The other day I was reading a puzzle book and found this classic: There are 9 coins on the table, but one of them is fake and weighs slightly less (or more, doesn't matter). How many measures do you have to make to be sure you know which coin is the fake one? This is not so hard, but the problem is the book forgot to mention there are nine coins, so I tried to solve it for an n number of coins (there is only one fake and n-1 real). I'm trying to find out an algorithm as simple as possible to find out the answer.
If you know the fake is lighter, then, using N weighings, you can find the fake among
at most $3^N -1$ real coins.
To do that, you need to use a ternary search:
Split the coins in three stacks, as equally as possible. Pick two of the stacks having the same number of coins, and compare them. If one of the stacks is lighter, that stack has the fake. If the stacks are equal in weight, the third stack has the fake.
Repeat until you are down to a single coin.

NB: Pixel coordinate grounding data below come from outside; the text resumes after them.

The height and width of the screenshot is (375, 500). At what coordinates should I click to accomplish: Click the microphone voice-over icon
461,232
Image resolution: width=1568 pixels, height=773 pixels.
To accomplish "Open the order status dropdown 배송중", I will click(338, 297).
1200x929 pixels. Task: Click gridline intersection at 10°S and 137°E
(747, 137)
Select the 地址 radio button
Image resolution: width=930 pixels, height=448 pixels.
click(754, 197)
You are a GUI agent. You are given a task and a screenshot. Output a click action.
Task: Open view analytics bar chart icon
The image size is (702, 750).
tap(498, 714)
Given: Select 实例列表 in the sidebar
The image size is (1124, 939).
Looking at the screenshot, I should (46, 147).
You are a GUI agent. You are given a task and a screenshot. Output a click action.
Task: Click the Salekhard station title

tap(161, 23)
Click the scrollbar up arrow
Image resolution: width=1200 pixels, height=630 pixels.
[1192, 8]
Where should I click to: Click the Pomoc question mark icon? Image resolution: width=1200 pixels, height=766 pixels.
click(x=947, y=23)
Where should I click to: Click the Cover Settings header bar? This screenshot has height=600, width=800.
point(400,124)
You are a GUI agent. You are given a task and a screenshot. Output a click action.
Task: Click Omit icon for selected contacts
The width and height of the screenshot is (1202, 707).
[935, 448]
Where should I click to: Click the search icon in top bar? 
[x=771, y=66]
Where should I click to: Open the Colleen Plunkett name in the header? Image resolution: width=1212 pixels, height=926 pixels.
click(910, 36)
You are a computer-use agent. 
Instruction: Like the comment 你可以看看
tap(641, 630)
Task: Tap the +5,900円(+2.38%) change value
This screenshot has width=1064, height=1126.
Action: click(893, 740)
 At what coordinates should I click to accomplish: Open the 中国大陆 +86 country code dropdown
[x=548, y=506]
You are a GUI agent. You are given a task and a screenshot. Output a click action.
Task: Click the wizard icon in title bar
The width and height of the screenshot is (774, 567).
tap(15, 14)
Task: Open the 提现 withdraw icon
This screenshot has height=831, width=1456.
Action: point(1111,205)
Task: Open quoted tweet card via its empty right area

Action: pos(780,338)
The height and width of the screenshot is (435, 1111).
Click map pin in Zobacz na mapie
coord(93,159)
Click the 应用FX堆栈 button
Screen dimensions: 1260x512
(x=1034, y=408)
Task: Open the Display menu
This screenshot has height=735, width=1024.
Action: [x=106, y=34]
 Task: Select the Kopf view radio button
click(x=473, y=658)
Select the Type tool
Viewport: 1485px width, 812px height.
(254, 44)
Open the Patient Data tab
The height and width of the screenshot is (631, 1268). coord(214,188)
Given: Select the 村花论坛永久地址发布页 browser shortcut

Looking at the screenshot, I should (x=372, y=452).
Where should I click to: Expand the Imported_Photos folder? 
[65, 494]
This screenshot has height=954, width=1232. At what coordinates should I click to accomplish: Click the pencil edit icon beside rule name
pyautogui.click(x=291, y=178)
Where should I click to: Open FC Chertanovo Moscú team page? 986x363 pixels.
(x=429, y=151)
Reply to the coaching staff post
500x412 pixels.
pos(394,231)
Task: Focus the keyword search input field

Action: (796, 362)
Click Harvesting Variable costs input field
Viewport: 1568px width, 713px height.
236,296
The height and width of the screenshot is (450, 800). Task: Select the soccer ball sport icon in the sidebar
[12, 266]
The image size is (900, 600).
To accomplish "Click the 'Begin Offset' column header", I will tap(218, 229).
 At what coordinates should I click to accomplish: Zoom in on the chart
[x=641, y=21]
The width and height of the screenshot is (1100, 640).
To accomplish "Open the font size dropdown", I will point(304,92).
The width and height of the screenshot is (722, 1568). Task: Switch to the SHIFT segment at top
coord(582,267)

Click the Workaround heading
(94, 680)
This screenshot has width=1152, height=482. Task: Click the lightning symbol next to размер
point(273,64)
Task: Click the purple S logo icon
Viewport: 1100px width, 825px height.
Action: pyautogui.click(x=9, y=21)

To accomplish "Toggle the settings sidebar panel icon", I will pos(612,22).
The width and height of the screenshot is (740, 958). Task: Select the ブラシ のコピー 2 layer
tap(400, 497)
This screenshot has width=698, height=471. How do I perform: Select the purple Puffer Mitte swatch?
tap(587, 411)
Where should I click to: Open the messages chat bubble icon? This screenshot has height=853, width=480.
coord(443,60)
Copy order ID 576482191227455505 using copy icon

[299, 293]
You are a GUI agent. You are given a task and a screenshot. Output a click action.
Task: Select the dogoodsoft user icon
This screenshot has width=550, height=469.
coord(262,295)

This method has the optimal worst-case limit, since each of the possible weighing result is assigned to a different conclusion. Indeed, when the number of real coins is exactly the maximum, this is the only method that is guaranteed to find the fake.
Not sure how to express this entirely mathematically:
The solution being X number of iterations of the right side of the equation until it is true.
1 = ((n / 3) then round up)
Divide by 3 because each weighing, we divide the coins into 3 groups as equally as possible and weigh two of them. If they weigh the same, the coin is in the unweighted group. The rounding is to account for the worst-case scenario, if the groups are slightly unequal in number of coins and the fake coin is always in the bigger group.